Мы сходились все ближе, он очень к нам привязался, его увлекала коллизия: сын расстрелянного священника, без двух минут белый офицер - и дочь одного из тех горлопанов в кожаной тужурке с наганом - картавого еврея. А еще жива его мать - глубокая старуха в тихом Воскресенске, где хорошо помнят их многочисленную родню; к ней, в комнатушку, увешанную иконами, ее Саша однажды привел мою сестру Иду. Лихо все это закрутилось, нарочно не придумать, хоть такая на первый взгляд слишком литературная несовместимость ситуации, типично российская путаница в человеческих судьбах, выражает существо того, что происходит у нас вот уже пятьдесят лет.

Я вынужден только обозначать встречавшихся мне людей, Александра Николаевича, в частности, подробный разговор о них всякий раз уводит в сторону, хотя отдаю себе отчет, что он, быть может, более интересен и заслуживает внимания. У меня своя задача, я боюсь сбиться на что-то другое - важно довести до какого-то завершения историю своего героя, порой и мне самому неясную. Я не могу отделаться от ощущения, что, говоря о себе, пишу о человеке мне только знакомом, иногда знаемом очень хорошо, близко, а порой чужом, непонятном. Хотя в тех изменениях, что во мне происходили, во многом зависящих именно от встреч с людьми, можно проследить некую закономерность, все объясняющую собственную логику. Впрочем, об этом я и пишу, иначе рукопись грозит превратиться в собрание фактов, интересных лишь моим близким, а у меня иная задача.

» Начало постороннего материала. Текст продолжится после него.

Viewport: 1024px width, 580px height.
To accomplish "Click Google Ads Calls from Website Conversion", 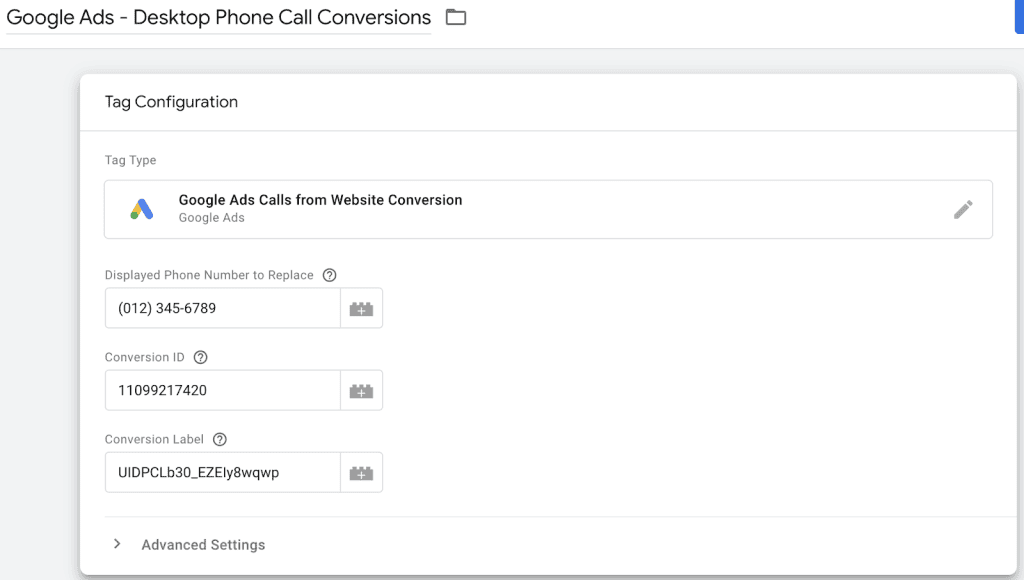I will [x=320, y=200].
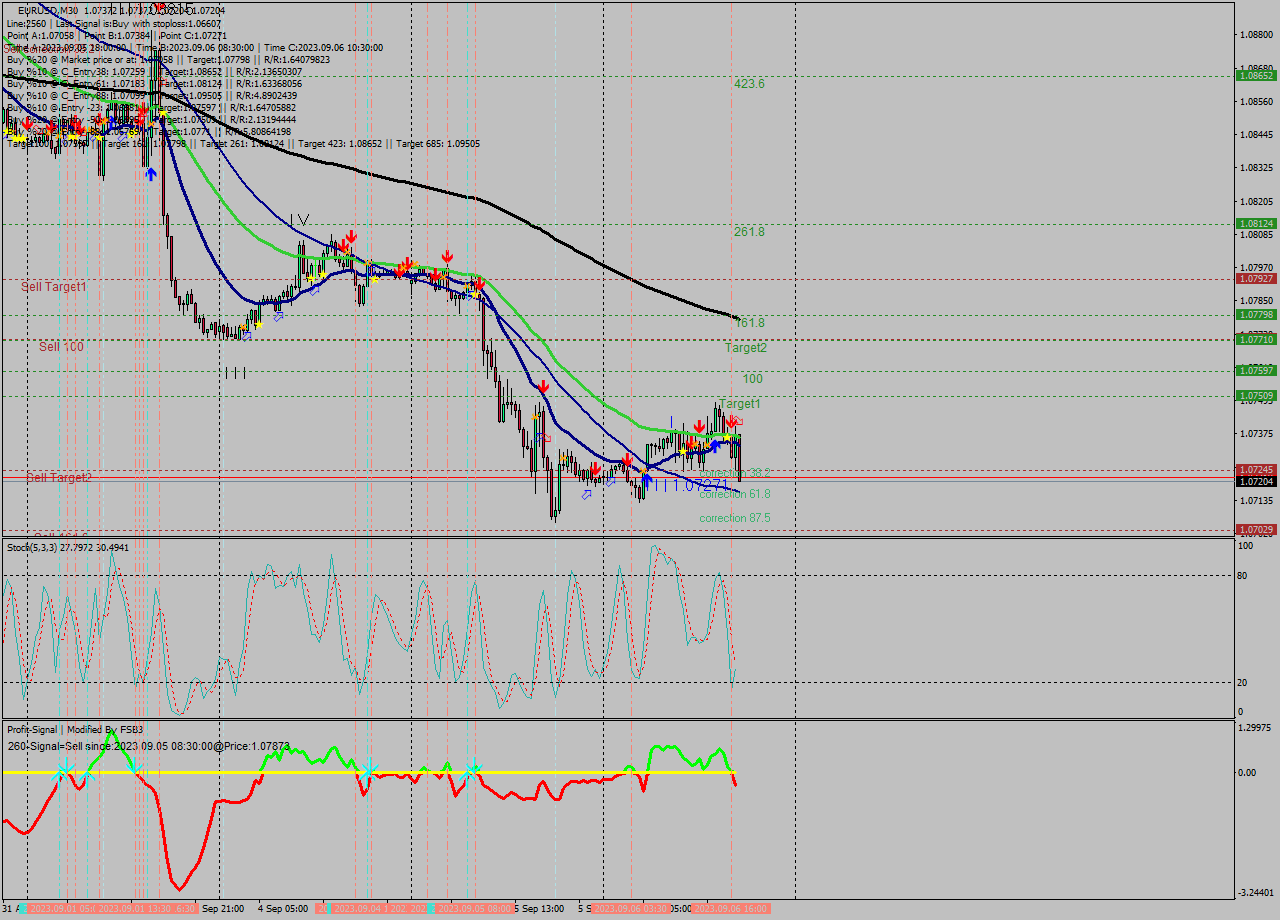
Task: Click the red down arrow near the Target2 label
Action: (543, 385)
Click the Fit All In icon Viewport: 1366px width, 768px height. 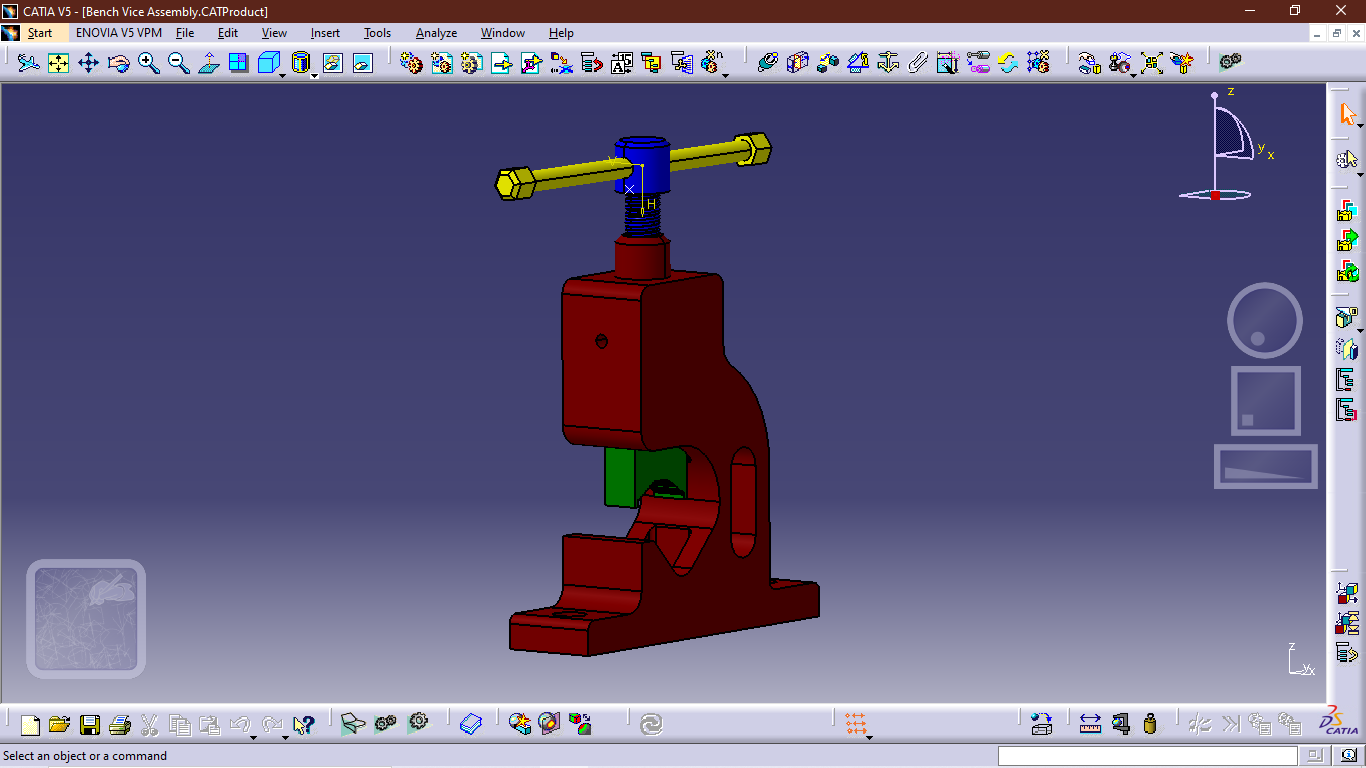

Я очень любил Александра Николаевича, порой он был мне отцом, во всяком случае, старшим братом, меня восхищала в нем истинность характера нелегкого, иногда неконтроли-руемого, да и то сказать, жизнь с сестрой, в которой было у него, наверно, много радости - очень он ее любил, - не сделала его счастливым. Меня поражала натура - сильная, способная к глубокой, даже изощренной тонкости и деликатности, безо всяких видимых переходов становящаяся безудержно грубой, одним махом обрубающая самые близкие контакты, с темнотой и жутью, поднимавшейся со дна души. Мне долго казалась невозможной подлинность таких переходов, в которых главное именно натура, а не разум, страсть, а не соображения, возникающие потом. Трудно было поверить в их естественность - недоверие, идущее скорее всего от литературы, так часто эксплуатирующей "натуру", всего лишь экзотику в напрочь лишенном подлинности цивилизованном мире.